● **Given passage**:
------------------------------------
How your brain can predict the future

New research suggests brains anticipate future events through a process called anticipatory timing.
Key Takeaways
  • Two systems work together to predict the future based on past actions or events stored in the brain.
  • Researchers worked with people with Parkinson's disease or cerebellar degeneration to test their hypothesis.
  • Researchers compared how people with these conditions used temporal clues respond to specific tests.

The brain uses many complex mechanisms for both timing and predicational actions. Scientists have found that we anticipate times and events within two distinct parts of the brain. Whether you’re interacting with a familiar stimulus like the push of the gas pedal before the light turns green or preemptively bobbing your head to a popular song, your brain is interacting with both the past and an inferred future to make a decision or thought.

New research out of UC Berkeley supports the notion that these different ways of keeping time are split within the brain. Assaf Breska, lead researcher and postdoctoral researcher from UC Berkeley, says:

“Whether it’s sports, music, speech or even allocating attention, our study suggests that timing is not a unified process, but that there are two distinct ways in which we make temporal predictions and these depend on different parts of the brain.”

The study was published in the Proceedings of the National Academy of Science journal.

These two systems together help us to both live in the present and anticipate what’s to come.

How your brain predicts future events through anticipatory timing

Researchers studied how anticipatory timing differed between people with Parkinson’s disease and cerebellar degeneration

Two types of timing were of concern to them: rhythmic timing, which is related to the basal ganglia, and interval timing, which is related to the cerebellum. These are both important for prime brain areas that are responsible for movement and cognition.
------------------------------------
● **Provided data**:
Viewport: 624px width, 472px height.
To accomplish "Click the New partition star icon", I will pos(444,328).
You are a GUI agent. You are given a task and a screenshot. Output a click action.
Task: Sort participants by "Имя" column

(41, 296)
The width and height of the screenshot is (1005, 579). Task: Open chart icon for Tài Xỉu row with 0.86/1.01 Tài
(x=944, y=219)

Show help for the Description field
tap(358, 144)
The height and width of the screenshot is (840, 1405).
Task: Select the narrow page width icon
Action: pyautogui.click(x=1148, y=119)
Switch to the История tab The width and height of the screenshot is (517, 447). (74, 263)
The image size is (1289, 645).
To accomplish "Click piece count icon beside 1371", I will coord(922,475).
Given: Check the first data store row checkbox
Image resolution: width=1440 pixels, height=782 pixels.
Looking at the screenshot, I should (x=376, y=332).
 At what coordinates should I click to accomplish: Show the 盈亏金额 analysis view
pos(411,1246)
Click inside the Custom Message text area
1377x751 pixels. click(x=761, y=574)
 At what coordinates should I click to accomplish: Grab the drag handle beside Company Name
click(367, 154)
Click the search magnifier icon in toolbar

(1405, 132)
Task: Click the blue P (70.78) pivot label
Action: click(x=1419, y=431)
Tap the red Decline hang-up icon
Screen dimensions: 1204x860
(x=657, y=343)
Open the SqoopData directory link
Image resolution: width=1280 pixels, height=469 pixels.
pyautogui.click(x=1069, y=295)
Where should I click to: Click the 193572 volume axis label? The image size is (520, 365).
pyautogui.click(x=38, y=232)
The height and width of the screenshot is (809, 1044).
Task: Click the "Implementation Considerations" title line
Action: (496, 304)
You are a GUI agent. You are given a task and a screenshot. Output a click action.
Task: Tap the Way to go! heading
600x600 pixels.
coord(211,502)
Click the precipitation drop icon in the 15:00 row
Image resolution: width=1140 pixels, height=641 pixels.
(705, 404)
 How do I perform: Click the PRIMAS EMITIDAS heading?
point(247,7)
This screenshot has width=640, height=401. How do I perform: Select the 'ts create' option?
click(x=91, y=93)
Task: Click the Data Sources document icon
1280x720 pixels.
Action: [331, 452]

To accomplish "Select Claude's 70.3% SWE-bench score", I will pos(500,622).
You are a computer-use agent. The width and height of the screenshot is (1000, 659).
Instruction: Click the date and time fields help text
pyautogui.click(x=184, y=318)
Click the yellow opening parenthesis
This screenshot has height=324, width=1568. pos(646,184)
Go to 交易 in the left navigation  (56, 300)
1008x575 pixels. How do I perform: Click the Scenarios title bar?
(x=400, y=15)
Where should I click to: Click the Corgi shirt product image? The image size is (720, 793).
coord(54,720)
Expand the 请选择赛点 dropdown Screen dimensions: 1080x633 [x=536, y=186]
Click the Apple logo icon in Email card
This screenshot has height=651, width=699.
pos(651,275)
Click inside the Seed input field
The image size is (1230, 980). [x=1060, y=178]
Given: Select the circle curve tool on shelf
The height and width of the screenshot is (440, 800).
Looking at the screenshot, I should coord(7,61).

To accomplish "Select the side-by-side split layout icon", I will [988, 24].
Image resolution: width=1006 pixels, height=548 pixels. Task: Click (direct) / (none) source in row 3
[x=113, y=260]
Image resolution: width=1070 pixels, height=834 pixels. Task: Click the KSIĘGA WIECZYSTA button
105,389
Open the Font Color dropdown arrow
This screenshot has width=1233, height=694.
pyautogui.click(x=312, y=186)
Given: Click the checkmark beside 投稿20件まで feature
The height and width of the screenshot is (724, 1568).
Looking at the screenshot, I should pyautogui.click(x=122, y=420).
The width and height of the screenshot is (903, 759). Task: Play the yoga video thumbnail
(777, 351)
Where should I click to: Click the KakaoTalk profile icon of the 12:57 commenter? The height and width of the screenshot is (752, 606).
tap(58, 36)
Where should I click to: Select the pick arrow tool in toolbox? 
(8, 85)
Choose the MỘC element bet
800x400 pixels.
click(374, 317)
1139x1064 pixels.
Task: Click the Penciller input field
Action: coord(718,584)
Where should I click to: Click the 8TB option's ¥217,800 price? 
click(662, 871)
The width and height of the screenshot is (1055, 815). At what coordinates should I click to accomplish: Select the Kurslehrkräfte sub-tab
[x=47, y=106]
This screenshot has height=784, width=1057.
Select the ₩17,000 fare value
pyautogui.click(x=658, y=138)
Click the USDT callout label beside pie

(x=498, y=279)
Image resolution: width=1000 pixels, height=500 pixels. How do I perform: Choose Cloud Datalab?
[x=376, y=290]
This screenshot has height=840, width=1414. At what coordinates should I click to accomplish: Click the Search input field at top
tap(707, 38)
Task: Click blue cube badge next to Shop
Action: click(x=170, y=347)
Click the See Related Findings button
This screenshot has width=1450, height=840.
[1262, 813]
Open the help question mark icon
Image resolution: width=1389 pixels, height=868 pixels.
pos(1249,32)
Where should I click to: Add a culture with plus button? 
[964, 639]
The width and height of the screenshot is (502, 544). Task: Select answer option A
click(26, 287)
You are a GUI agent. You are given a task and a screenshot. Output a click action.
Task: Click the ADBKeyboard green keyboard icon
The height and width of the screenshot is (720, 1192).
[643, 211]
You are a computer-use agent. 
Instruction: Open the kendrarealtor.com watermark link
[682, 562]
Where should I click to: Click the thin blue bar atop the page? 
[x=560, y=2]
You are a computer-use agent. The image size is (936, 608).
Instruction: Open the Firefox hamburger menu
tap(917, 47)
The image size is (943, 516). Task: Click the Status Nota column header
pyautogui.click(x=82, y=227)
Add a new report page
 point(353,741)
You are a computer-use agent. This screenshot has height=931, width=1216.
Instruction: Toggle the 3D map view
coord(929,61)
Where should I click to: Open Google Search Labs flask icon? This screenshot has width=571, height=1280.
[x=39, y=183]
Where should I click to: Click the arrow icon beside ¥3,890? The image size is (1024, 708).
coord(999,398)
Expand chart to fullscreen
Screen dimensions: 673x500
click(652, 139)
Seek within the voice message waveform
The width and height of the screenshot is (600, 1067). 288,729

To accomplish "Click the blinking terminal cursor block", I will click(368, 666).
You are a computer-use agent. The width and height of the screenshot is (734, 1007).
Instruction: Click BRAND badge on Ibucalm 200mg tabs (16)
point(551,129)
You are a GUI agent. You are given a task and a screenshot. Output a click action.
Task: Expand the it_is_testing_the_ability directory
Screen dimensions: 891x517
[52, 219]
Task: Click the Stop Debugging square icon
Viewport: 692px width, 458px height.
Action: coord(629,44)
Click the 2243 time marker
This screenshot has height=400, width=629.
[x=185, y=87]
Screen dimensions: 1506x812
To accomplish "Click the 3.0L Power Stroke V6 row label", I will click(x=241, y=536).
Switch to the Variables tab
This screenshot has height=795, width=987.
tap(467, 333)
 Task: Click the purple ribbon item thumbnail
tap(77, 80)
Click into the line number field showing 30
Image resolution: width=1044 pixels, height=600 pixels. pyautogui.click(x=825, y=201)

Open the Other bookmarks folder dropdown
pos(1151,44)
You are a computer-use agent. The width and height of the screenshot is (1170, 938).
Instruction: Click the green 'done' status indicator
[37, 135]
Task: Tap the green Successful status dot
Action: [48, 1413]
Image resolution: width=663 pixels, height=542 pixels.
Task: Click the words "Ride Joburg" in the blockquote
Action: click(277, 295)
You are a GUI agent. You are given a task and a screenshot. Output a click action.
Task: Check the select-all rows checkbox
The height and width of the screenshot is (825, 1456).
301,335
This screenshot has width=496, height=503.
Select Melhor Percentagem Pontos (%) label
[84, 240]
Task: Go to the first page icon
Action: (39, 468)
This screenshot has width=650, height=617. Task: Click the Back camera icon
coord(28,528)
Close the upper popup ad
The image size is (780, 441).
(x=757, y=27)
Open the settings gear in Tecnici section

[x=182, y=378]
------------------------------------
● **Directions for this task**:
Answer these about the article on how the brain predicts the future:
(a) Which university did the new research come out of?
(b) In which journal was the study published?
(c) Which part of the brain is rhythmic timing related to?
Use only the text for what follows; the items play no part.

● **Response to the exercise**:
(a) UC Berkeley
(b) The Proceedings of the National Academy of Science
(c) The basal ganglia